» **WHAT YOU NEED TO DO**
Among the records that follow, count the lines where "dropdown" appears, and state the count by itself.

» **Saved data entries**
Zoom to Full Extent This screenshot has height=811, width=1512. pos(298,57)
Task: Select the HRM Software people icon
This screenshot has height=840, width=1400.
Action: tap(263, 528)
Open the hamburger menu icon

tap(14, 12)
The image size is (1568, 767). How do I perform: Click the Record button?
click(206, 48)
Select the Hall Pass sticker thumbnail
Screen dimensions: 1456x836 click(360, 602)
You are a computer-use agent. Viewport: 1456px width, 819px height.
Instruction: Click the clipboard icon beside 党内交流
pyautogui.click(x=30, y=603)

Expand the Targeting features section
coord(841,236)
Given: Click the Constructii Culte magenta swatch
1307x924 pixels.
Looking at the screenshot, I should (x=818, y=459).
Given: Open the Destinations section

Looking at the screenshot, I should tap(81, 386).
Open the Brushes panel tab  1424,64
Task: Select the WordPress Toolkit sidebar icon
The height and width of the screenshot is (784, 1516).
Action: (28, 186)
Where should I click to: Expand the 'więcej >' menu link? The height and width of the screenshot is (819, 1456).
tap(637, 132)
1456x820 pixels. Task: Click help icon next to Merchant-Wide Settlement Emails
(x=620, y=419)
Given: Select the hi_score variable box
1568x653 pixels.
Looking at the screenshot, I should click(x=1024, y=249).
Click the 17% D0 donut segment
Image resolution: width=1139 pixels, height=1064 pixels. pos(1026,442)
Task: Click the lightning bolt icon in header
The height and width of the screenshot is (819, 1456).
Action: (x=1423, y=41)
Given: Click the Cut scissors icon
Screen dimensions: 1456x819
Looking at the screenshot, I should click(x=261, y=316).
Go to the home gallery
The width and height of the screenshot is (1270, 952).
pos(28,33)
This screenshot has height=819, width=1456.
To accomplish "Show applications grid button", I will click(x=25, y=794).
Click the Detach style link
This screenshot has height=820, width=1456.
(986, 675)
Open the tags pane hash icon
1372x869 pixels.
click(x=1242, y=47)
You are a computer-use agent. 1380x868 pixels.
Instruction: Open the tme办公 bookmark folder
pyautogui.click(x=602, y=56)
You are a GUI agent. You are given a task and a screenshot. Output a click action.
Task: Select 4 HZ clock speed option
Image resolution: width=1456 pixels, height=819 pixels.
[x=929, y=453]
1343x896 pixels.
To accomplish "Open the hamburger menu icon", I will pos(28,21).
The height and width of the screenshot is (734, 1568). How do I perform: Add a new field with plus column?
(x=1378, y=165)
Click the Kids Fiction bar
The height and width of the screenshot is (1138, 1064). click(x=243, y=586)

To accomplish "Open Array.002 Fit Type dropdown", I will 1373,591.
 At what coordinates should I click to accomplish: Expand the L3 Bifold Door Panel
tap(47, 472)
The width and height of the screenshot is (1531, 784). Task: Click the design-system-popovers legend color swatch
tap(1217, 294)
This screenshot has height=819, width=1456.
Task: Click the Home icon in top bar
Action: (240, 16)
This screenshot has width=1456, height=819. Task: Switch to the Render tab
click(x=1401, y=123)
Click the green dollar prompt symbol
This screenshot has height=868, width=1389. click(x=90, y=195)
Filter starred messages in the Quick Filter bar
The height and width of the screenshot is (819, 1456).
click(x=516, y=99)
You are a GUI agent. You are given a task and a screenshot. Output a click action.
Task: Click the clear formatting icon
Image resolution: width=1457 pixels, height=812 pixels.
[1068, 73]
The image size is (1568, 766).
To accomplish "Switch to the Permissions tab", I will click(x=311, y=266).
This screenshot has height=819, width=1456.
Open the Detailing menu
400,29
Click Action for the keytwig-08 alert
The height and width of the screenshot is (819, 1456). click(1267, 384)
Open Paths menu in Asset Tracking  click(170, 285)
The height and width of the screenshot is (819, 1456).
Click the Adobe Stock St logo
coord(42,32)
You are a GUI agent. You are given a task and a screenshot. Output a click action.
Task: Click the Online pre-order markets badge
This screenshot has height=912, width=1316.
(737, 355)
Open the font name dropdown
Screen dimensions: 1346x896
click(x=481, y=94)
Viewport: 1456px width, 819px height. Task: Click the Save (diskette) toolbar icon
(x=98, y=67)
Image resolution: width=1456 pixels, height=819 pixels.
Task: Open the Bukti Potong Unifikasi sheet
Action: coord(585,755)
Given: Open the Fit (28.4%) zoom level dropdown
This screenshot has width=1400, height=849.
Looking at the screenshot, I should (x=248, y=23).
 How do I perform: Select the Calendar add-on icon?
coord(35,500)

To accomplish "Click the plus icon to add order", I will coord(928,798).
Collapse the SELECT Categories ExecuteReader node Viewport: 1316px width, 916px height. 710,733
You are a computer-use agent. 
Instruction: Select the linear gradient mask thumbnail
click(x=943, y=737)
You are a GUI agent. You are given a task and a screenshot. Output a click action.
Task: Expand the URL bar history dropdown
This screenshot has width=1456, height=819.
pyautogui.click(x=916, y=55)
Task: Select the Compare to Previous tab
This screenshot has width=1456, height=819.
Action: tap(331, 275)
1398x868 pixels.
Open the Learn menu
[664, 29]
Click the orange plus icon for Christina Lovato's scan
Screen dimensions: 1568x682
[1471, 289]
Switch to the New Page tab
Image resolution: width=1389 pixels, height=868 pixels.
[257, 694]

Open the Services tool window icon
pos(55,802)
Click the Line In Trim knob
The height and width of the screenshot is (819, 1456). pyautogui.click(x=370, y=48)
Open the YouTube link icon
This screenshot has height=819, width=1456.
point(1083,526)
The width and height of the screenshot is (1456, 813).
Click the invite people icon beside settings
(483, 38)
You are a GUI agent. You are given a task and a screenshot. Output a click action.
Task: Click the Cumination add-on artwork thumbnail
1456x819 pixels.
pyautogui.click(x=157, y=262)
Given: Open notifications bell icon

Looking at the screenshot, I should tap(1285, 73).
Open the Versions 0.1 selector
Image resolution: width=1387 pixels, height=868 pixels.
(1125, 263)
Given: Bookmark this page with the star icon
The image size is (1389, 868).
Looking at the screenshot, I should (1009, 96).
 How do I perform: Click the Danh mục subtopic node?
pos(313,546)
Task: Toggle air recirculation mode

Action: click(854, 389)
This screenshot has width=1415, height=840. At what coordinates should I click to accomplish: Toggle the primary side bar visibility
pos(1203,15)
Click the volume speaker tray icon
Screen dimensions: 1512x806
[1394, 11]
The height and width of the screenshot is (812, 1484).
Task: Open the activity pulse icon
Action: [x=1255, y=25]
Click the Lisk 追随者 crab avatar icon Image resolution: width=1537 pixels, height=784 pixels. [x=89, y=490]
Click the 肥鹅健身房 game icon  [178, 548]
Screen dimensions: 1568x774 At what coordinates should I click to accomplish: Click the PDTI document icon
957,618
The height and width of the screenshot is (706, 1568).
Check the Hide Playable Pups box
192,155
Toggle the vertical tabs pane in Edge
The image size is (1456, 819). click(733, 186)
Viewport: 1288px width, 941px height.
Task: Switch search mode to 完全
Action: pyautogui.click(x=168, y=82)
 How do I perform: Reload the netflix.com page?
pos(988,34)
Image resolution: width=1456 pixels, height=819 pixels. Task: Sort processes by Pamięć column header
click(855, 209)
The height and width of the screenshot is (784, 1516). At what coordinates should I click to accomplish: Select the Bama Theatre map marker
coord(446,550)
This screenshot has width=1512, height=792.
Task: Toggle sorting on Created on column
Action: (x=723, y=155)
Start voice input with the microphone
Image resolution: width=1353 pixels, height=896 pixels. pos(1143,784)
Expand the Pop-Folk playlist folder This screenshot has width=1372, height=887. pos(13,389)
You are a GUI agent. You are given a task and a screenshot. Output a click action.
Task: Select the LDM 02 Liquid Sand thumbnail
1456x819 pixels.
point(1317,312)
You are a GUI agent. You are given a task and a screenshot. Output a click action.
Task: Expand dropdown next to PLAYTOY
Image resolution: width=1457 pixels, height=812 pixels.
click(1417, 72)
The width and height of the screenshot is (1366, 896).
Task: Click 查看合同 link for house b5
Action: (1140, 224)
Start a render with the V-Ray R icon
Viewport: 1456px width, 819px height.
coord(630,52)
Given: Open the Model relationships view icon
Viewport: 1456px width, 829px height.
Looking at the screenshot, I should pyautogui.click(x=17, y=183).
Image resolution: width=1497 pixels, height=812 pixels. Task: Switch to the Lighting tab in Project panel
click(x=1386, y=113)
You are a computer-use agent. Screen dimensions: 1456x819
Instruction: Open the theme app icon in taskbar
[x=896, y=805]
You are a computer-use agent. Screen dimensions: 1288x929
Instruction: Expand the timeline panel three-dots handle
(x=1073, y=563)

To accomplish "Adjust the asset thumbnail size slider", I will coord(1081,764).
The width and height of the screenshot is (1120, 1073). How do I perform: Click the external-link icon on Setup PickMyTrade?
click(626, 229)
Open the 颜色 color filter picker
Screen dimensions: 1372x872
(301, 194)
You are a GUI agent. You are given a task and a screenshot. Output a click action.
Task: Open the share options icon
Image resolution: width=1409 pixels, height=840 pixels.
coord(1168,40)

» **YOUR RESPONSE**
5